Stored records
[Start of Attachment]

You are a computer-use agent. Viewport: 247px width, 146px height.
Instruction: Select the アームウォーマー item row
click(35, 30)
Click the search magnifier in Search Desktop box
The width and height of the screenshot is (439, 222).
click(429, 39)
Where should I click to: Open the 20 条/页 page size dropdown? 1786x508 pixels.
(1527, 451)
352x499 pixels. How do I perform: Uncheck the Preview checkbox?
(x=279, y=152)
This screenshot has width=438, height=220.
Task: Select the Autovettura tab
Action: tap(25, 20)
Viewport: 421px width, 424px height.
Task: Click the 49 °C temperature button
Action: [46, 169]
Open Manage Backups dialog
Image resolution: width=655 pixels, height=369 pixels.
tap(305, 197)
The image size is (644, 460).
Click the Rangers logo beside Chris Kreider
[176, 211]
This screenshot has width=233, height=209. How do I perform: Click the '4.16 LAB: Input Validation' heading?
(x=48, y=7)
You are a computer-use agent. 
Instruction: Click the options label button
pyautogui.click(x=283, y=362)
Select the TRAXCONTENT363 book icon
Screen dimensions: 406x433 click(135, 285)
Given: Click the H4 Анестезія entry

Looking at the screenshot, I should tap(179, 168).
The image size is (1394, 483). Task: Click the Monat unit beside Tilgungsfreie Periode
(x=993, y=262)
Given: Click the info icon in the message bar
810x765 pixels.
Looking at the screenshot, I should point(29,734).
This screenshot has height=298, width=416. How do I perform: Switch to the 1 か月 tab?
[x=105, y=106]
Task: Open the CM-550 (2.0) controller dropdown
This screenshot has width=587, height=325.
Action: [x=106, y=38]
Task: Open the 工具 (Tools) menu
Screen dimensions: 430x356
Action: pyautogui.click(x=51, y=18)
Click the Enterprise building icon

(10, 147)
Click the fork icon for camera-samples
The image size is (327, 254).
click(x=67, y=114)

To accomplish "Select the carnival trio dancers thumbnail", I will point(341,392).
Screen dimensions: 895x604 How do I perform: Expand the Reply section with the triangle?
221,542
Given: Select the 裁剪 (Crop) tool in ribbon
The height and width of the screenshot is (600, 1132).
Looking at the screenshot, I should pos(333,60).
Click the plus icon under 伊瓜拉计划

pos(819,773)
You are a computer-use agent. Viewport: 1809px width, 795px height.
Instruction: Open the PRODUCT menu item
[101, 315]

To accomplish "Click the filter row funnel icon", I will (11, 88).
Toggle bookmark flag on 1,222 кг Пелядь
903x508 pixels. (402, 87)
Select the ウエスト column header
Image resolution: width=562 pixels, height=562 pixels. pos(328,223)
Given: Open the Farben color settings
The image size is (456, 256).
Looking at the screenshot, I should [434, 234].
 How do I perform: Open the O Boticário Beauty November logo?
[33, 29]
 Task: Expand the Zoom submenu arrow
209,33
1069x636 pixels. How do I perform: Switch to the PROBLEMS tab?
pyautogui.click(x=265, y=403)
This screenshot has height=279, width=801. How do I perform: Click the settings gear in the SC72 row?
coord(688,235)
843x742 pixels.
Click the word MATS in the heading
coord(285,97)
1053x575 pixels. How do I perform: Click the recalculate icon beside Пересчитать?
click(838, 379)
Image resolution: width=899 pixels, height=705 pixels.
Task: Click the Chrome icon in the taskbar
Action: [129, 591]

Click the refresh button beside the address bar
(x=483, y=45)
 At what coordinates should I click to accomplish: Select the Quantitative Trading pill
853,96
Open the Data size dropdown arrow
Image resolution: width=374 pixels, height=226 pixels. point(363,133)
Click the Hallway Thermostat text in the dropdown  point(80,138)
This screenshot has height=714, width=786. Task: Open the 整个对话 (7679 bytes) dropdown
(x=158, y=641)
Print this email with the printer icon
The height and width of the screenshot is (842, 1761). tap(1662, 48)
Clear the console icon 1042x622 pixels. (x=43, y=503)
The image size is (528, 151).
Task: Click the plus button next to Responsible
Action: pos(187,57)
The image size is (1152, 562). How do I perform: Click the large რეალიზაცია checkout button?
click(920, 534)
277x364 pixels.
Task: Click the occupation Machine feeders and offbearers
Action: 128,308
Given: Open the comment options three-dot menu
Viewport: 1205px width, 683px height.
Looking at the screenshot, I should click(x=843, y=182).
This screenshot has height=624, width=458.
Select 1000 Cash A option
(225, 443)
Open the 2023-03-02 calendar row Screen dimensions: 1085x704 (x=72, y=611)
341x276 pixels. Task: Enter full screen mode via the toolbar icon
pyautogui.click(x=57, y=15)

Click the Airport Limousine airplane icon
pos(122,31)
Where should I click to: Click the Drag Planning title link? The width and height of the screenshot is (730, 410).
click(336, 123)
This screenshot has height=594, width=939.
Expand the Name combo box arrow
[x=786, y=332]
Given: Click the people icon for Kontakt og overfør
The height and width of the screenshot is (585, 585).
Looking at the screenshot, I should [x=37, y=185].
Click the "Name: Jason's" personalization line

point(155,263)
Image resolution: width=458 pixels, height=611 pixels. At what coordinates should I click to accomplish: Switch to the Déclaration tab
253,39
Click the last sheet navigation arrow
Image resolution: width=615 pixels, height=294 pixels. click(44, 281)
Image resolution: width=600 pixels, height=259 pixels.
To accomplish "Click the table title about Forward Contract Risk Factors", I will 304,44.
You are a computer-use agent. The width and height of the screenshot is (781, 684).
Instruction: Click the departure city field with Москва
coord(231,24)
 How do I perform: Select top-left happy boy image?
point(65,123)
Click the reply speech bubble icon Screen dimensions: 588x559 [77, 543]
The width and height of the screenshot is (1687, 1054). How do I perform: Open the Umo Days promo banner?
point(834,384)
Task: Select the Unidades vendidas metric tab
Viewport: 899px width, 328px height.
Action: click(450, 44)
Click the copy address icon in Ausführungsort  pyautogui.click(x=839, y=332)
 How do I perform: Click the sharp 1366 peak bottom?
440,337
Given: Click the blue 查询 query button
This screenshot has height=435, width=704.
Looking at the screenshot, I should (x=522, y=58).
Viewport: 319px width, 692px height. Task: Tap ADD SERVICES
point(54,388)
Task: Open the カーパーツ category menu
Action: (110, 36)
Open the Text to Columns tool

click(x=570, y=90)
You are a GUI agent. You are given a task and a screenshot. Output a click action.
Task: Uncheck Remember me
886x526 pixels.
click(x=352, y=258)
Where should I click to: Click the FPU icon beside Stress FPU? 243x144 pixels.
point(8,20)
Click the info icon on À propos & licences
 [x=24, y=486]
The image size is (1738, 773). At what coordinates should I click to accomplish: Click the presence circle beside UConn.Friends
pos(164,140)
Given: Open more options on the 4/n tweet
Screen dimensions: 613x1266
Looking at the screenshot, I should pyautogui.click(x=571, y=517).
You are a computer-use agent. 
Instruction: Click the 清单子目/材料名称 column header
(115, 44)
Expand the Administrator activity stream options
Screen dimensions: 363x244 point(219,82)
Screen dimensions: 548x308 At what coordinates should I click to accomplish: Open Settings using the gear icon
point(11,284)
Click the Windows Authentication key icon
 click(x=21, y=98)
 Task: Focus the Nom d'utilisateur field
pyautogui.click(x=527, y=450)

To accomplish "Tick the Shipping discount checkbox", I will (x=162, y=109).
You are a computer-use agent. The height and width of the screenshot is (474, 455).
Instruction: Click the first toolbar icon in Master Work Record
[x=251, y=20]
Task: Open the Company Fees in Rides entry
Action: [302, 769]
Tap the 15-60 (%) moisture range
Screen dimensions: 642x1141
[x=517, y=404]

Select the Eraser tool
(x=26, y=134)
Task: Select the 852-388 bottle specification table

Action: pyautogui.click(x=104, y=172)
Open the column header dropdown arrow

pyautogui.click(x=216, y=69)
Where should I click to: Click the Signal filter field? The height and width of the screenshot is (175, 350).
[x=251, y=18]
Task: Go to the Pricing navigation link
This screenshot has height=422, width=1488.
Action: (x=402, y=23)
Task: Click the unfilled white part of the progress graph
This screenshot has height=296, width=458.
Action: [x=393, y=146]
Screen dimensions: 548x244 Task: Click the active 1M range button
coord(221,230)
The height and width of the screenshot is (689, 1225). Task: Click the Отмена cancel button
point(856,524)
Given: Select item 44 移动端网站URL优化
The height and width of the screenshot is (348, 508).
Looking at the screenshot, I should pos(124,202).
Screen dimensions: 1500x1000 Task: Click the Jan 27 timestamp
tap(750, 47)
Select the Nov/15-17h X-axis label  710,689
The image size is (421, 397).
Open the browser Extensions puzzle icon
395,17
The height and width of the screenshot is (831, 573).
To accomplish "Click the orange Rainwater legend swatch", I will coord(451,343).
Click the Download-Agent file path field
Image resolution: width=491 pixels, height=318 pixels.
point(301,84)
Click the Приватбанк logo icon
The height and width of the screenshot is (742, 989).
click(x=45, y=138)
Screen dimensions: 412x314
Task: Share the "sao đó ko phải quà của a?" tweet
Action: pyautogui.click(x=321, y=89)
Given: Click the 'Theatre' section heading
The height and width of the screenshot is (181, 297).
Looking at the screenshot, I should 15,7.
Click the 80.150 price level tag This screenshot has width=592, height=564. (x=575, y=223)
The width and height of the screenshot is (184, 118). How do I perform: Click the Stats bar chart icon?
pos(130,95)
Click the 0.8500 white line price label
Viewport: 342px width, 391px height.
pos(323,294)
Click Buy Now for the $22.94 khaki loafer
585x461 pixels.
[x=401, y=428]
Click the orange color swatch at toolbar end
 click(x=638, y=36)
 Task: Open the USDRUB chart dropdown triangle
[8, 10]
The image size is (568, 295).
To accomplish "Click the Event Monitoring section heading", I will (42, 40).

[End of Attachment]

• **What the task requires**:
As listed above, the lines from the line with "Select the Nov/15-17h" to the line with "Click the Приватбанк logo icon" are to be echoed exactly, with both ends included and nothing added.

• **Completed exercise**:
Select the Nov/15-17h X-axis label  710,689
The image size is (421, 397).
Open the browser Extensions puzzle icon
395,17
The height and width of the screenshot is (831, 573).
To accomplish "Click the orange Rainwater legend swatch", I will coord(451,343).
Click the Download-Agent file path field
Image resolution: width=491 pixels, height=318 pixels.
point(301,84)
Click the Приватбанк logo icon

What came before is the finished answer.